Chinese investment stimulates local beef industry
As the first China International Import Expo (CIIE) held in Shanghai this last week comes to an end, attention turns to the South African beef industry, one of the clear winners of increased favourable relations between China and South Africa. The two nations signed a landmark trade agreement in 2017, allowing SA to export its beef products to China, in turn creating a booming local beef industry.
Cape Town, 12 November 2018: Successful Public Private Partnerships (PPP) are essential to unlocking lucrative trade agreements that stimulate economic growth.
This is the view of Louw van Reenen, CEO of Beefmaster, who was a guest of the department of trade and industry (dti) at the prestigious CIIE held in Shanghai from 5 to 10 November 2018. Beefmaster is a renowned South African beef producer fast cementing its reputation as an international specialist supplier of world-class products, with a customer base that stretches throughout southern Africa to the Middle East, Far East, and beyond.
“Since the start of the trade agreement with China, Beefmaster’s exports have doubled. This is despite the limits created by the volatile maize price, the shortage of weaners, which made introducing fresh stock to our herd challenging, and a pervasive country-wide drought,” said van Reenen, speaking from Shanghai.
He added that agreements such as these ensure that the meat industry remains profitable, a stable source of revenue and employment, and stimulates the growth of commercial and emerging farmers.

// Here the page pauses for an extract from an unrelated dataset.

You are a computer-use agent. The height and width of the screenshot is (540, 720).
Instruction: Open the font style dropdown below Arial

Beefmaster is currently only one of three beef producers in the country that has been exporting its products to the Chinese market under the trade agreement. Due to the quality of beef cuts supplied by Beefmaster, the Chinese market has gradually increased its demand for select cuts.
Recent reports echo this trend, with the Organisation for Economic Co-operation and Development (OECD) suggesting that beef will be the fastest-growing import sector in China in coming years. China’s official beef imports have grown almost 20-fold from 23,702 tons in 2010 to an estimated 460,000 tons in 2015.

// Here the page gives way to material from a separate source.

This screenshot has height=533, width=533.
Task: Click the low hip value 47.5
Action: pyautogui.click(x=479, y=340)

“Our status as a preferred supplier of red meat to the Chinese export market is as a result of our leading-edge technology in the areas of herd management, productivity, purchasing, marketing, hygiene and housekeeping,” said van Reenen, adding that its state-of-the-art technology allows the company to customise and “produce to order”.
Van Reenen believes that PPPs will go a long way to help strengthen the local farming industry and create a trustworthy export industry that is renowned for its beef quality products.
“We are committed to working with emerging farmers. We run mentoring and educational programmes, often alongside Government, to empower smaller farmers in the meat and fodder industries. We want to see more farmers reach the scale and high-quality herd standards required to take advantage of export markets. It is only by all parties working together that we will be able to achieve this,” said van Reenen.
Sectors that participated in the CIIE from South Africa and on invitation from the dti included agro-processing, footwear and leather, engineering, petro-chemicals, railway components, defence, and information and communications technology.
“The CIIE was an excellent platform to promote South Africa’s trade and investment capabilities, and it was an honour to be part of it. Our purpose in attending was to thank our existing customers in China for their continued business and further cement our good relationship with them,” said van Reenen.
According to reports, total trade between the two nations grew from R205 billion in 2012 to R318 billion by the end of 2017.